→ **Description of the task**: Copy the Wrigley Field essay starting with "Last Friday I" and going on through "to the suburbs.", changing "suburbs" to "outskirts of the city" throughout.

→ **Excerpt to read**:
Last Friday I was lucky to attend part of the American Statistical Association Conference in Chicago, and Saturday I was luckier still to go to Wrigley Field for the first time. One of Friday’s speakers was Allen Sanderson, a professor in the University of Chicago’s Department of Economics. In between making a number of intelligent points about things like the fiscal reality of hosting the Olympics, he said one thing that seriously jarred me: that it made no sense for the owners of the Cubs to put “another penny” into Wrigley, and that instead they should tear it down and move the team to the suburbs.
Well.
Even though at that point I had never been to Wrigley, my initial reaction to this statement was sharp, and one that most BP readers will no doubt find familiar from years of listening to irate TV announcers and older sports columnists: It’s not just about the numbers! In other words, my internal monologue turned into Joe Morgan’s. That’s disconcerting.
While I have not changed my mind on the point that tearing down Wrigley and moving it to the suburbs would be a nightmarish mistake—a thing which, I should point out, is not in any immediate danger of happening—I’ve also learned over the years that when you catch yourself having gut reactions to new suggestions, it’s good to check yourself. My initial responses don’t exactly have a perfect track record. (You should have seen me the first time I read, somewhere back in 2002 or 2003 when I was new to both blogs and legal drinking, that Derek Jeter’s defense wasn’t good. I had grown up a Yankees fan and dismissed this out of hand as ludicrous, if not downright offensive. Everyone knew Derek Jeter was a good shortstop! I may have actually snorted. It was only after I eventually read similar conclusions a second and third time, from different writers, that I eventually started paying real attention to Jeter’s defense during games, and comparing him to other shortstops, and realized: holy shit they’re right. It was a painful but enduring lesson.)
I loved Wrigley. Not for any strikingly original reasons, just the same ones most people have: the history, the no-frills all-baseball focus, the low-key quirkiness of the ivy and scoreboard (as opposed to the high-strung quirkiness of right field at Citi Field). I was most struck by how small it was. I’m used to Yankee Stadium (new and old) and Shea/Citi, and most recently visited Miller Park and Target Field—all big, imposing structures that you can spend a long time wandering around, and that tower over the field. Wrigley, of course, is just two modest tiers, with low outfield walls, past which fans pack into the “rooftop seating” on three-story buildings across the street. There’s not much to see as you walk around, and it’s not built to be awe-inspiring. It reminded me a bit of spring training parks, if more serious-minded. The lack of a gigantic scoreboard screeching at me throughout the game was also a pleasant change.
Sure, the food is lousy (unless perhaps you are up to the Nachos In A Helmet—which I was not, but which I respect as I respect all food items served in helmets). The beer selection is, as a Czech man once put it to me years ago, like sex in a canoe—it’s fucking close to water. Getting out and to the subway is a slow, frustrating, poorly planned mess. And I certainly could have done without the man outside selling T-shirts that said “Albert Pujols Mows My Lawn” and “Green Gay Fudge Packers”—hateful, but of course hardly sentiments that are confined to Chicago. (I’ve seen equally homophobic shirt slogans at Yankees-Sox games, but have yet to spot anyone quite stupid enough to wear a “[Latino baseball star] Mows My Lawn" T-shirt in the South Bronx).

→ **Data lines**:
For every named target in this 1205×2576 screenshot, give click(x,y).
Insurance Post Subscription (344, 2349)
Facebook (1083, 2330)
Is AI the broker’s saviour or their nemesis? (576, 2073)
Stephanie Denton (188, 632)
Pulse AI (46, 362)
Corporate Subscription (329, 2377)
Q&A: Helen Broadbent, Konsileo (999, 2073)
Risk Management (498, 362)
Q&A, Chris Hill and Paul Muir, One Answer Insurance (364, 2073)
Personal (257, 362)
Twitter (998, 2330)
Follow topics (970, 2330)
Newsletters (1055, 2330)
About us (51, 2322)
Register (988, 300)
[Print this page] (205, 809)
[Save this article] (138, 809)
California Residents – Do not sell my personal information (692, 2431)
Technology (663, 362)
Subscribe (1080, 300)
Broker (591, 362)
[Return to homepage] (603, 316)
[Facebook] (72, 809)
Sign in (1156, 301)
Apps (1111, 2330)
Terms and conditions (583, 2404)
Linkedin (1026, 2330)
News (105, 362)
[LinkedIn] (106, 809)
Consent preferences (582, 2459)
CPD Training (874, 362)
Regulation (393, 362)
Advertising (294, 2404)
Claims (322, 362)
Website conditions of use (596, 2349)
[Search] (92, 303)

→ **The result**:
Last Friday I was lucky to attend part of the American Statistical Association Conference in Chicago, and Saturday I was luckier still to go to Wrigley Field for the first time. One of Friday’s speakers was Allen Sanderson, a professor in the University of Chicago’s Department of Economics. In between making a number of intelligent points about things like the fiscal reality of hosting the Olympics, he said one thing that seriously jarred me: that it made no sense for the owners of the Cubs to put “another penny” into Wrigley, and that instead they should tear it down and move the team to the outskirts of the city.